TASK REQUIREMENTS ▸
Beginning with the line that holds "Click info icon" in the data below, give again every line through the one that holds "You are a computer-use agent. The height", exactly as written.

INFORMATION GIVEN ▸
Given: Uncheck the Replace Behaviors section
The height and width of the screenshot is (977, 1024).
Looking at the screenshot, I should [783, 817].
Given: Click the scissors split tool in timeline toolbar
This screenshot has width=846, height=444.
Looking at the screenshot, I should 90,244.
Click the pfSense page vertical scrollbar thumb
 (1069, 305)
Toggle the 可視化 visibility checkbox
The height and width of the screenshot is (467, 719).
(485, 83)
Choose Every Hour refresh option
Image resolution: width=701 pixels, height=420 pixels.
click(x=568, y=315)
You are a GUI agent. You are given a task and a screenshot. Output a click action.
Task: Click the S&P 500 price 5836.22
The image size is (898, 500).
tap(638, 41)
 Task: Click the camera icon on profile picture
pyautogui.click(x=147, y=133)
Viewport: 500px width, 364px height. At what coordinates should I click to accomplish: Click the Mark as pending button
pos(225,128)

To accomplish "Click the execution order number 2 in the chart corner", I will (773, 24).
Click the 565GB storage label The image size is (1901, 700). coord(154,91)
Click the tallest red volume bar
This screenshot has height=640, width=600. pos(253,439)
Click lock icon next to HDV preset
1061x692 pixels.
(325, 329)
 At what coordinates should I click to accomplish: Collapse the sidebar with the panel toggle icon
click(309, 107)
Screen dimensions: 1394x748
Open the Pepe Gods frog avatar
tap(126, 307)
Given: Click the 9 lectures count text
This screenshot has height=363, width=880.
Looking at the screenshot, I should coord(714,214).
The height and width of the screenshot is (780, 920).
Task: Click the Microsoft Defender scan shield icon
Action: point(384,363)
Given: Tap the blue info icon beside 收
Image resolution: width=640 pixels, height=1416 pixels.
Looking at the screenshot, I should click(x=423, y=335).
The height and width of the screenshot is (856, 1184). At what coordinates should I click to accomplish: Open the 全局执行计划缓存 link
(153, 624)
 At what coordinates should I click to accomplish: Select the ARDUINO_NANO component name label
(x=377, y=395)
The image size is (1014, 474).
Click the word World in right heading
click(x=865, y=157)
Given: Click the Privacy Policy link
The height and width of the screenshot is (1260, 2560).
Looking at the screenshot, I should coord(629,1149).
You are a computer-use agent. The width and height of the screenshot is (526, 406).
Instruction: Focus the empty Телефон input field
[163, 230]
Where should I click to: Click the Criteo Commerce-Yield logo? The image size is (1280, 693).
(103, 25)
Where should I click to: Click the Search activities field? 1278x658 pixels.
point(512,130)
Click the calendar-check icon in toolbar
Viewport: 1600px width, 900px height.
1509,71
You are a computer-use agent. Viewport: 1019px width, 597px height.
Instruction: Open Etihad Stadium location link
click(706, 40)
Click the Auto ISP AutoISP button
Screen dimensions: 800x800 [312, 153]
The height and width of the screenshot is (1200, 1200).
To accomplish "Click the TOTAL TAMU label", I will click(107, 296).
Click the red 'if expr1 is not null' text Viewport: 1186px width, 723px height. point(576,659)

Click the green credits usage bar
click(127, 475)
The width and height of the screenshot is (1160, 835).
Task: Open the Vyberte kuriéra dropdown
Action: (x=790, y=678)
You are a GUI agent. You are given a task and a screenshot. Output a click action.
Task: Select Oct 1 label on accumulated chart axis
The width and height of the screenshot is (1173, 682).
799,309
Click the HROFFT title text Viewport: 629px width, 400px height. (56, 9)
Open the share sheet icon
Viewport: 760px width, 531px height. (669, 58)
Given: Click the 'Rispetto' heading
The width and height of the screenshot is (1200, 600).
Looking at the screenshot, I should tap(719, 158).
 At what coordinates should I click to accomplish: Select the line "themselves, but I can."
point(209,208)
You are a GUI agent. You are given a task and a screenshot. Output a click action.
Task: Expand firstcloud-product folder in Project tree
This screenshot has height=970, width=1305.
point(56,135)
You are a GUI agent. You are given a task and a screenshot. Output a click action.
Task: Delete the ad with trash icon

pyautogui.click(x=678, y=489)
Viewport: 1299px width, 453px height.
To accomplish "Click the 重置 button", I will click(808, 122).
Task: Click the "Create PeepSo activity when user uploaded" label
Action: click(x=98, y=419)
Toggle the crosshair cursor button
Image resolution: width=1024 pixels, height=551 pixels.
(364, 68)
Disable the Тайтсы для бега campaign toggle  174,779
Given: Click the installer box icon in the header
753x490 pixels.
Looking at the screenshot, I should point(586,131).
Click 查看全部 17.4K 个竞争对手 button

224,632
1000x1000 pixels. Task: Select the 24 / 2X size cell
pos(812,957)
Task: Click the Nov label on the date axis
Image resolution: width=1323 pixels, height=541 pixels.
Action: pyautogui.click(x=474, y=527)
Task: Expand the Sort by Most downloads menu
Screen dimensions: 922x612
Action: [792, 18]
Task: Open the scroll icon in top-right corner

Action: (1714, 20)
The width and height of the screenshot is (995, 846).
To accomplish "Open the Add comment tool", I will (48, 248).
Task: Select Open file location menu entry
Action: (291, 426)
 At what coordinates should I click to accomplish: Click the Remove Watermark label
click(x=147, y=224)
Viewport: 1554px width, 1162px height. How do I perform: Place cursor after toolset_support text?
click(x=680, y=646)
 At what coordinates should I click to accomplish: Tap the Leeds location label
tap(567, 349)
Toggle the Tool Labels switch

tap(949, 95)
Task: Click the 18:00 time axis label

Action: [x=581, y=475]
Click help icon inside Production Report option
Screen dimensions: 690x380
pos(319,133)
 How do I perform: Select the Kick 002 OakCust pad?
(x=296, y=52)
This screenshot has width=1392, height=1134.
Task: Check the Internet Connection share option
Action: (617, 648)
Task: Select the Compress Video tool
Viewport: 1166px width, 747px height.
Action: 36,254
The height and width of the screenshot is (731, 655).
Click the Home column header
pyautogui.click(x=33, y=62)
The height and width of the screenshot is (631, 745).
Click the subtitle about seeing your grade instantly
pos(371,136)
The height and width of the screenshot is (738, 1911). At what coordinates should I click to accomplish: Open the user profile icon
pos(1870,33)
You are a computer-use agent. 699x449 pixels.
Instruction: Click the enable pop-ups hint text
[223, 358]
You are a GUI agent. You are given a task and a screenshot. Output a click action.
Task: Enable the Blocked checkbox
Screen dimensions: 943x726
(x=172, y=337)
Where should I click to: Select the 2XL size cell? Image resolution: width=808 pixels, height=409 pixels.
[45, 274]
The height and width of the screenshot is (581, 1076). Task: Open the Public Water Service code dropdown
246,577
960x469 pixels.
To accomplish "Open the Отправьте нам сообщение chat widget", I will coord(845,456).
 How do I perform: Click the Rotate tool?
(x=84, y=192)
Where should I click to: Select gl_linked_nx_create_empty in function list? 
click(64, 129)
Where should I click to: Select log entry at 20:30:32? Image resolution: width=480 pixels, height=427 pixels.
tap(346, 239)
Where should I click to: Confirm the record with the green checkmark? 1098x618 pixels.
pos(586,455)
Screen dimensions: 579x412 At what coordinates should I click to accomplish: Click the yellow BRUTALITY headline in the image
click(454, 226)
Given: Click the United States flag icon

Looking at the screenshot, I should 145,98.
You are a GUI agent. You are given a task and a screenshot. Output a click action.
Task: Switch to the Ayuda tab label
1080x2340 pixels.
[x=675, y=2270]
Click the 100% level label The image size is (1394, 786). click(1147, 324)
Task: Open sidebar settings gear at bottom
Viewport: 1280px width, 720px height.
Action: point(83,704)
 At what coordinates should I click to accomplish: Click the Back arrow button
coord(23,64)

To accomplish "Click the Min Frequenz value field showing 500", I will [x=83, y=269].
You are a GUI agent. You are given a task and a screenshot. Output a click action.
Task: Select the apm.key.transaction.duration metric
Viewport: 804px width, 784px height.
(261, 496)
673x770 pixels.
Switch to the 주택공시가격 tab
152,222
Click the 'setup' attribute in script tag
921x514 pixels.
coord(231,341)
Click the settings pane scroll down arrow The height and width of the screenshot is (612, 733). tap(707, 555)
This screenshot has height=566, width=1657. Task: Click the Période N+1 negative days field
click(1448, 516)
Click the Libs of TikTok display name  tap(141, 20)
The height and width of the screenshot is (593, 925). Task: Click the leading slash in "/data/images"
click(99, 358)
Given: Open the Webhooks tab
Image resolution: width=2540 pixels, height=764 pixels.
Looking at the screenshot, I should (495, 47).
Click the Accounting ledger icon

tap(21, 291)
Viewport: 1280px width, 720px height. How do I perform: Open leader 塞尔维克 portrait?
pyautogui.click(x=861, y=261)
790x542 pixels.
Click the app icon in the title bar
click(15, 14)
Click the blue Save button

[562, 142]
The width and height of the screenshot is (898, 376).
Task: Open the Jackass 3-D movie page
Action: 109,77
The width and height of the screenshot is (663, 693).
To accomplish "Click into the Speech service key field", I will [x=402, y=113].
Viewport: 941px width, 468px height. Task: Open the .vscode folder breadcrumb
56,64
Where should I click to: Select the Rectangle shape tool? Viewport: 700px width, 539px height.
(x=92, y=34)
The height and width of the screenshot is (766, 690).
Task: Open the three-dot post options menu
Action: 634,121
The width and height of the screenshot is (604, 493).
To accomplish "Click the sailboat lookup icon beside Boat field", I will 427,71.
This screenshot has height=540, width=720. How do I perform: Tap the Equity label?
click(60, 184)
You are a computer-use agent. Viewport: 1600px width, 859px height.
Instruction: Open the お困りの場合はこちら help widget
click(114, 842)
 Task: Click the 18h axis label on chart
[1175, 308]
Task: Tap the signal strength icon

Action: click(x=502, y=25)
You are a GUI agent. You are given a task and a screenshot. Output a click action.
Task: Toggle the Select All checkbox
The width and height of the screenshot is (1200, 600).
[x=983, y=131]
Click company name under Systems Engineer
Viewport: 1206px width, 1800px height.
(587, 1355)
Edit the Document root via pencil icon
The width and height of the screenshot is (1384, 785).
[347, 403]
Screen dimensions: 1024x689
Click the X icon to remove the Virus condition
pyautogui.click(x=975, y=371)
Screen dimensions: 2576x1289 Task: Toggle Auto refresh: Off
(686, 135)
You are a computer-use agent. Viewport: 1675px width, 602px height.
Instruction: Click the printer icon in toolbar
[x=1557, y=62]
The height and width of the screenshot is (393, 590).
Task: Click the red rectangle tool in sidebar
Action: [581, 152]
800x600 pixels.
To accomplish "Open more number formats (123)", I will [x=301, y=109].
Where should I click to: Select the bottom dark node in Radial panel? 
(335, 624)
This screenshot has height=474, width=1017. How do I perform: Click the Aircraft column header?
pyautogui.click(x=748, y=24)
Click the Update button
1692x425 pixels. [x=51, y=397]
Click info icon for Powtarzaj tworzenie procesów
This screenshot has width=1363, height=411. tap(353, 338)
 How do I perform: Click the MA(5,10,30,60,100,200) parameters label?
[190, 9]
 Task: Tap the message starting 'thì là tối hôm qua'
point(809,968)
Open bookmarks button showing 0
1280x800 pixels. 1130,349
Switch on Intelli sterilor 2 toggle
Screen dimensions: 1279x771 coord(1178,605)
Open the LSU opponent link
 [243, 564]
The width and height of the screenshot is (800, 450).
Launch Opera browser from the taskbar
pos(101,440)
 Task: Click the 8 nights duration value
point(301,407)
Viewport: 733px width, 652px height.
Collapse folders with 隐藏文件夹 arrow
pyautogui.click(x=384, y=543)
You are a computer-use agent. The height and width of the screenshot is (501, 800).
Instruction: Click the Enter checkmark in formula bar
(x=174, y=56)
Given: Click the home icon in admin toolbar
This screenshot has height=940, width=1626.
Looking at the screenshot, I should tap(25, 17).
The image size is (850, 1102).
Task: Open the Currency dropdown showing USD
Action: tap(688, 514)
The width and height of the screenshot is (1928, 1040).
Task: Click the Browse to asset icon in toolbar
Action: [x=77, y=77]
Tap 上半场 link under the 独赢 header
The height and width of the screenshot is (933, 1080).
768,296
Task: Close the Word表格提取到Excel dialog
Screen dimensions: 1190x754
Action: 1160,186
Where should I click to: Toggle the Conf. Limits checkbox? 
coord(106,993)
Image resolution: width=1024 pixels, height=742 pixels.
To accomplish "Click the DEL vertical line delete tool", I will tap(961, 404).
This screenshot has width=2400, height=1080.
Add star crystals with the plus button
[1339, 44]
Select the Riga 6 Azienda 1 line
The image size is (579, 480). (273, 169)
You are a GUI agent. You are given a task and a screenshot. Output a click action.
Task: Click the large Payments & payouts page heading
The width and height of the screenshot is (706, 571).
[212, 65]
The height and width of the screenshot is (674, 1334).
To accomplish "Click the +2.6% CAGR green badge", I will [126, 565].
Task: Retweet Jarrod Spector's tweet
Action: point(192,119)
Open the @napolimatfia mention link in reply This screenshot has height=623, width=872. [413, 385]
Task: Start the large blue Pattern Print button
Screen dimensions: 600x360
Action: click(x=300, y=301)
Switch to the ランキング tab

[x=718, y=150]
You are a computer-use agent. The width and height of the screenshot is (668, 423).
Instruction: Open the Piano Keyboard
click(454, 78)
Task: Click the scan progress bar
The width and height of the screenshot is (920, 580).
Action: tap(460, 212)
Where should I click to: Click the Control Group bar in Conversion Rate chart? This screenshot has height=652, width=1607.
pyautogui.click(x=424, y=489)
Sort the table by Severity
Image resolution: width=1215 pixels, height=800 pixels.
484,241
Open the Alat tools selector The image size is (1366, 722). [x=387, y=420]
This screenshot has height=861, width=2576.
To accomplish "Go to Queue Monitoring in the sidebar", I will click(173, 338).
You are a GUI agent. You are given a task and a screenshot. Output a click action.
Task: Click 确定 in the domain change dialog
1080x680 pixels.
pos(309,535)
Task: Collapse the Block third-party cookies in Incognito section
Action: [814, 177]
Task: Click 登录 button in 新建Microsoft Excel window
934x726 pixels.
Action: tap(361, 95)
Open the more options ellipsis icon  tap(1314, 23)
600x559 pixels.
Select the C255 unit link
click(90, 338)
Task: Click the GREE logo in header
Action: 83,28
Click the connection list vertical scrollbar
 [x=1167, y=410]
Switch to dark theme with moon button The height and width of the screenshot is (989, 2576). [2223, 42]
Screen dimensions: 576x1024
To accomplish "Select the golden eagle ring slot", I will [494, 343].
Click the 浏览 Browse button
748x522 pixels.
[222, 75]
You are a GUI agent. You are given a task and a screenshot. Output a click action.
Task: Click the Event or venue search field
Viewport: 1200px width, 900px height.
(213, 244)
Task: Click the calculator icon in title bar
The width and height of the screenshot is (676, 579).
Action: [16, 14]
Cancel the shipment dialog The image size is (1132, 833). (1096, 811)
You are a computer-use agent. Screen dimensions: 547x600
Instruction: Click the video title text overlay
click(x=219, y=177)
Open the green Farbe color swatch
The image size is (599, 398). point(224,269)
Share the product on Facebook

YOUR SOLUTION ▸
Click info icon for Powtarzaj tworzenie procesów
This screenshot has width=1363, height=411. tap(353, 338)
 How do I perform: Click the MA(5,10,30,60,100,200) parameters label?
[190, 9]
 Task: Tap the message starting 'thì là tối hôm qua'
point(809,968)
Open bookmarks button showing 0
1280x800 pixels. 1130,349
Switch on Intelli sterilor 2 toggle
Screen dimensions: 1279x771 coord(1178,605)
Open the LSU opponent link
 [243, 564]
The width and height of the screenshot is (800, 450).
Launch Opera browser from the taskbar
pos(101,440)
 Task: Click the 8 nights duration value
point(301,407)
Viewport: 733px width, 652px height.
Collapse folders with 隐藏文件夹 arrow
pyautogui.click(x=384, y=543)
You are a computer-use agent. The height and width of the screenshot is (501, 800).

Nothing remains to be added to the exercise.